To that end, this television is priced at ₹72,990, just short of the premium Ultra-HDs the top brands sell and considerably more expensive than the value brands.
However, one could easily argue that the pricing is just high enough for you to expect a no compromise TV.
Don’t get us wrong, the television does bring good picture quality to the table. It uses micro-dimming technology, with 6400 dimming zones, according to Philips. Micro-dimming technology is similar to local dimming, but is said to increase contrast better.
And true to the strategy, Philips’ TV is capable of better contrast than TVs from say Xiaomi, though Samsung, Sony and LG’s high-end UHD offerings are noticeably superior. In a nutshell, picture quality on this TV is in line with its pricing.
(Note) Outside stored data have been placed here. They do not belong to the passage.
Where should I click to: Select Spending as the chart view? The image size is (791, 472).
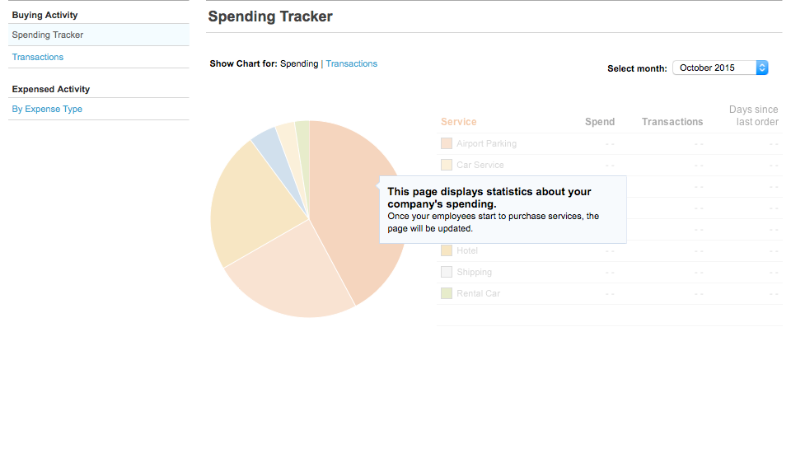point(299,63)
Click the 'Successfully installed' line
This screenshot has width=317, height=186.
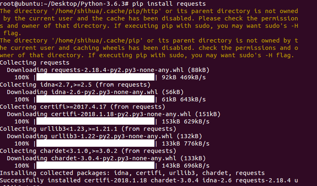149,180
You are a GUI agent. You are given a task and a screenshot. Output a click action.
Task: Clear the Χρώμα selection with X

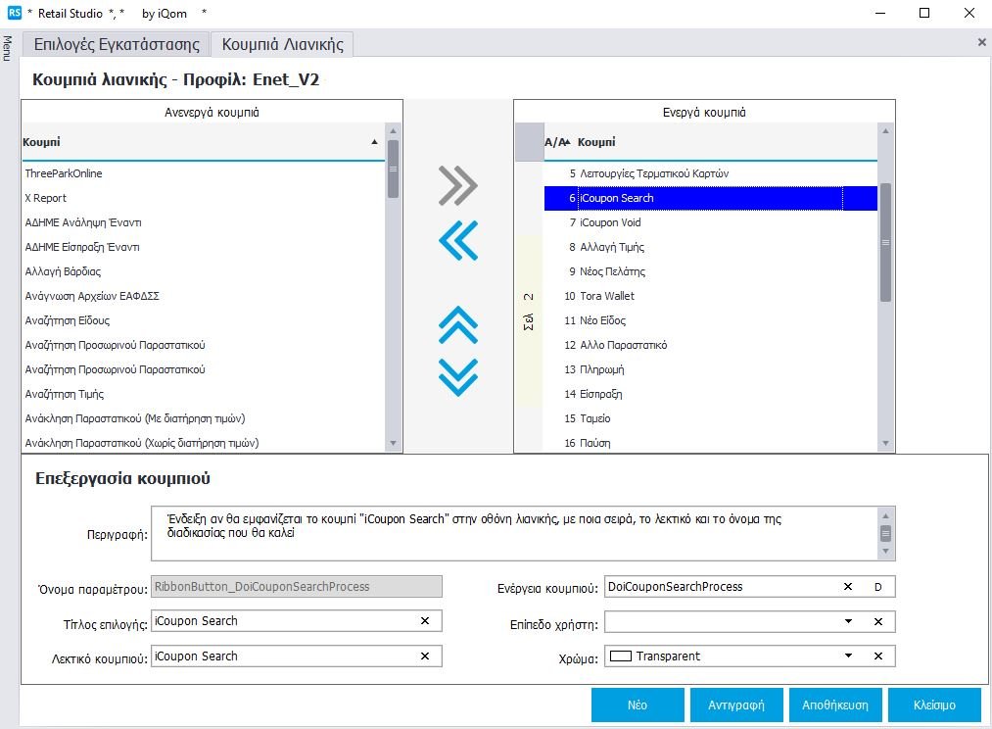(x=878, y=656)
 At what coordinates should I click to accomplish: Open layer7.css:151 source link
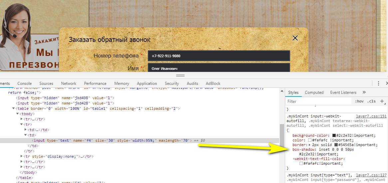(371, 116)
The deal-breaker here though are the peripheral features of the TV. Philips’ Saphi operating system isn’t as advanced as AndroidTV, Tizen (Samsung) or WebOS. It’s simple and meant to bring apps to the television. It has Amazon Prime Video, Netflix, YouTube, Eros Now, but that’s about the only options you have for streaming video.
What’s frustrating though is the TV’s remote. It seems to work wirelessly at times, but some features will still only work through infrared (IR), like turning the TV on or toggling volume. Here though, the remote often doesn’t respond you expect it to, which is quite annoying.
Further, while the TV has three HDMI inputs, only one supports 4K UHD resolution. That’s not acceptable from any Ultra-HD television today, be it a value-focused product or a high-end one. It also has two USB ports on the back.
All in all, Philips’ television is certainly one that you would consider. It may not offer the “value" that a Mi TV does, and it’s certainly not as good as Samsung’s QLED, ULED offerings, or LG and Sony’s smart UHD offerings. However, that’s probably just what Philips is going for, and that purpose is served. Panasonic and Samsung have comparable offerings, but it will pretty much come down to which company’s treatment of colour etc. you like more.